The Official GMAT blog has even addressed this issue about GMAT idioms and sentence corrections. They assure test takers–a growing number of whom are international–that this isn’t “an American test.”
“As the GMAT exam has expanded globally and been taken by more students from around the world, GMAC has continually made extra efforts to ensure that newly introduced GMAT items do not depend on familiarity with distinctively American expressions and usages. We have taken steps all along the way to ensure global fairness and appropriateness.”
As far as grammar goes, they reinforce the idea that even though many answers may “seem” right, “the correct answer is the sentence that is most “effective,” the sentence that better expresses the idea.”
Another post about GMAT idioms and other grammar questions at Beat The GMAT recommends that test takers really trust their ear when faced with especially difficult questions: those “rare idioms, awkward phrasing, and suspicious pronouns [that are designed] to keep you off balance.”
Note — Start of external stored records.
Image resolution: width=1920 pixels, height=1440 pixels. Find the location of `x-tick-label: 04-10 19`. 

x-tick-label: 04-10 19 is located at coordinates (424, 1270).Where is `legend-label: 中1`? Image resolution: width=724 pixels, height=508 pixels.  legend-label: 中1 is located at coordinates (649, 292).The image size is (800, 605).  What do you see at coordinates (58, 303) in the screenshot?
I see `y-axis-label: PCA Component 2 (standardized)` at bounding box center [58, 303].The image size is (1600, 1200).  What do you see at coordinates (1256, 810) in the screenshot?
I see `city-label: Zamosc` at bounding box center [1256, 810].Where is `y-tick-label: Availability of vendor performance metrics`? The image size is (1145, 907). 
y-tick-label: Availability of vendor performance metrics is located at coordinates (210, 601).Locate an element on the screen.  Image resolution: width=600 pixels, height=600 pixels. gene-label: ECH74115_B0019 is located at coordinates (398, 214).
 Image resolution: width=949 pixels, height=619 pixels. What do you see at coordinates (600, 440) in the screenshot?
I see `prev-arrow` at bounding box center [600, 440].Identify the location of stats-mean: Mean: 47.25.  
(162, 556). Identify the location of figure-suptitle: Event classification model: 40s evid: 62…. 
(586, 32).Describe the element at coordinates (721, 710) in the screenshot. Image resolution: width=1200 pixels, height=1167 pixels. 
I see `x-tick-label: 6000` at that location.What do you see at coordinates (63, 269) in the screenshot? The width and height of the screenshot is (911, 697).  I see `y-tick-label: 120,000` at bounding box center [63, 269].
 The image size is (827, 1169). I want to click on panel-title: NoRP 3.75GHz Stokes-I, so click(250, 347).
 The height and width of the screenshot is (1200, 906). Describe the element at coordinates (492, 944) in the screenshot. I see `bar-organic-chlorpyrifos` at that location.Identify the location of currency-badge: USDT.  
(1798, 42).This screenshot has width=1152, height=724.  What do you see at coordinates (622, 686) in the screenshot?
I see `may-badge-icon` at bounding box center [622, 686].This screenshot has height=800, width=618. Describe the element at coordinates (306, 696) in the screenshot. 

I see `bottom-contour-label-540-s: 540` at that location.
They encourage you to really “forget the rules, and pretend that you’re saying the sentence to your best friend. Pick whichever choice makes you feel the least ridiculous.” To help drive this point home, they walk through a particularly gruesome question that deals with many issues.
Even though the point of that specific post is to help you feel comfortable making a decision to trust your ear, the blog is also quick to point out the importance of being familiar with GMAT idioms and correct pronoun usage. Being able to do both is important, whether you are applying abroad or to Washington DC MBA programs.